Assim, só se pode falar em unidade quando se pressupõe a existência, na base do ordenamento, de uma norma fundamental (não no conceito estritamente kelseniano), com a qual se possa, direta ou indiretamente, relacioná-la com todo o ordenamento jurídico. É, em certa medida, a construção coerente da escala de justificação hierárquica das normas jurídicas (das contribuições de Kelsen, uma daquelas que se pode aproveitar, com ressalvas).

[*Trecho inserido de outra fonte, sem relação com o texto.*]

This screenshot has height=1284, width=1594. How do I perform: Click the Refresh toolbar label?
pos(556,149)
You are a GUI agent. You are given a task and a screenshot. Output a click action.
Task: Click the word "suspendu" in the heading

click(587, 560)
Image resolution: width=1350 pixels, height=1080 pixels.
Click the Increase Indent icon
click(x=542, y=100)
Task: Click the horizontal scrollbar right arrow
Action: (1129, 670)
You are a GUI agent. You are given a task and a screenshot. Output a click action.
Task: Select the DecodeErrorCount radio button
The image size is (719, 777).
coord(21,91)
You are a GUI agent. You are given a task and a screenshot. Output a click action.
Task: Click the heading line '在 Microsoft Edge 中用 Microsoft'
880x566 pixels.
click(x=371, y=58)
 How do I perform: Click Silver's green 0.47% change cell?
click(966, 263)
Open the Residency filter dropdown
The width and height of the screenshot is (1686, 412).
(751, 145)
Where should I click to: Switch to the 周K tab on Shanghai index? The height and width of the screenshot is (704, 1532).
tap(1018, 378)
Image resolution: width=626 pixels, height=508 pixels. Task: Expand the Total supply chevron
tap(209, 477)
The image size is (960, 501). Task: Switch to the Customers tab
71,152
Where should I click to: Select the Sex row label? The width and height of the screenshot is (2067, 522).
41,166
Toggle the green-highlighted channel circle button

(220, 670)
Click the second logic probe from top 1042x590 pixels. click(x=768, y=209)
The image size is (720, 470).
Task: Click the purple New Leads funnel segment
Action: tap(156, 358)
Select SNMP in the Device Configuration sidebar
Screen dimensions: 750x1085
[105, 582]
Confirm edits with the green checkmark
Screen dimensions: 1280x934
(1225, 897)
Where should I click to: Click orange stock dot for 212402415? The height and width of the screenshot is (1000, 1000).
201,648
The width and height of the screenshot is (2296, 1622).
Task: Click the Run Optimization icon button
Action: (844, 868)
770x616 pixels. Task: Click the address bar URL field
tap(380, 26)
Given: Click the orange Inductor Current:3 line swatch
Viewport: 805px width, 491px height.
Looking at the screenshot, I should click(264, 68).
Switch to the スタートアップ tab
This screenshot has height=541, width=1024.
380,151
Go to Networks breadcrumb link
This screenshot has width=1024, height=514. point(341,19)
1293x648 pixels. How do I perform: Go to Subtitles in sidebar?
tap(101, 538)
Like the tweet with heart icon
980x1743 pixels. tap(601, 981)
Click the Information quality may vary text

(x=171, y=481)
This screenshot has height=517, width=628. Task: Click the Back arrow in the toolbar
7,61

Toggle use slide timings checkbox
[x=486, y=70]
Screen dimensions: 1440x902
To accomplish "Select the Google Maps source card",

Por suposto, como já citado anteriormente, a hermenêutica sistemática, é outra prova de que o ordenamento forma um verdadeiro sistema, pois que é possível extrair seus argumentos do pressuposto de que as normas de um ordenamento, ou mais exatamente, de uma parte do ordenamento, constituam uma totalidade ordenada e, portanto, seja ilícito esclarecer uma norma obscura ou diretamente integrar uma norma deficiente recorrendo ao chamado espírito do sistema, mesmo indo contra aquilo que resultaria de uma interpretação meramente literal.

Entretanto, enxergar no direito um sistema é talvez uma das propostas mais hercúleas do jurista. Isto porque muitos teóricos, com uma boa dose de firmes argumentações, vão enxergar no apanhado de conhecimentos ou proposições jurídicas um caráter de assistematicidade. FERRAZ (1988, passim) chega a afirmar que, numa dada sociedade, o direito identifica-se e, por isso, se torna peculiar

enquanto objeto do conhecimento, por um conjunto de símbolos ou de ideais não coerentes entre si.

Para o atingimento desta função de sistematização, o cientista do Direito e, portanto, a Ciência do Direito, deve partir dos seguintes pressupostos: a) de que o direito é, verdadeiramente, desorganizado; b) que somente o cientista do direito pode, através de sua análise e integração, e pelo emprego de métodos, princípios e regras própios, organizá-lo; e, sobretudo, c) que seria efetivamente possível organizá-lo.

Esta, seria, portanto, a segunda tarefa da Ciência do Direito, cabendo ao jurista, portanto, sistematizar este conhecimento, dando unicidade ao objeto investigado. Nesta importante constatação, fassemos uso das lições de DINIZ (2011)

A solução a esses problemas levou a ciência jurídica a ser uma espécie de analítica das figuras jurídicas, que teria por escopo último encadeá-las num sistema, constituindo um saber sistemático capaz de dar um quadro coerente do direito como conexão de normas e dos elementos típicos que o compõem.

Esta sistematização é a tarefa que permite, depois de implementada, uma visão ampla e completa do conjunto normativo que permite o jurista a construção de suas assertivas ou a realização de uma opção técnica.

Trazendo, então, a importância desta função da Ciência Jurídica para a investigação proposta, eis que a sistematização das normas jurídicas, mormente dos direitos e garantias fundamentais, é conditio sine qua non para o estabelecimento do verdadeiro teor destes mandamentos.

Ao implementar a proteção prevista no texto normativo, o operador deve lembrar não se tratar de um comando isolado, senão integrado a um conjunto normativo próprio que, em sua base, deve ter a norma fundamental como escopo balizador de seus efeitos.

Em sede de processo, incluso o administrativo, a validade do procedimento está diretamente ligada a efetivação sistêmica destas garantias. Se lembrarmos, ainda, das argumentações anteriores, a implementação destes requisitos validadores não pode levar à aniquilação total de outros. Mais especificamente, o impulso oficial e a presunção de legitimidade do ato

administrativo, primordiais para a efetividade do processo, devem ser harmonizados com as garantias do sujeito cidadão administrado. Em nosso proposta, o estado de inocência não pode, então, ser subjugado pelos demais institutos processuais, eis que, primordialmente em se de processo, estamos diante de um conjunto coerente e harmônico de regulações, ou seja, de um sistema normativo próprio, voltado à validade e ao equilíbrio da relação processual.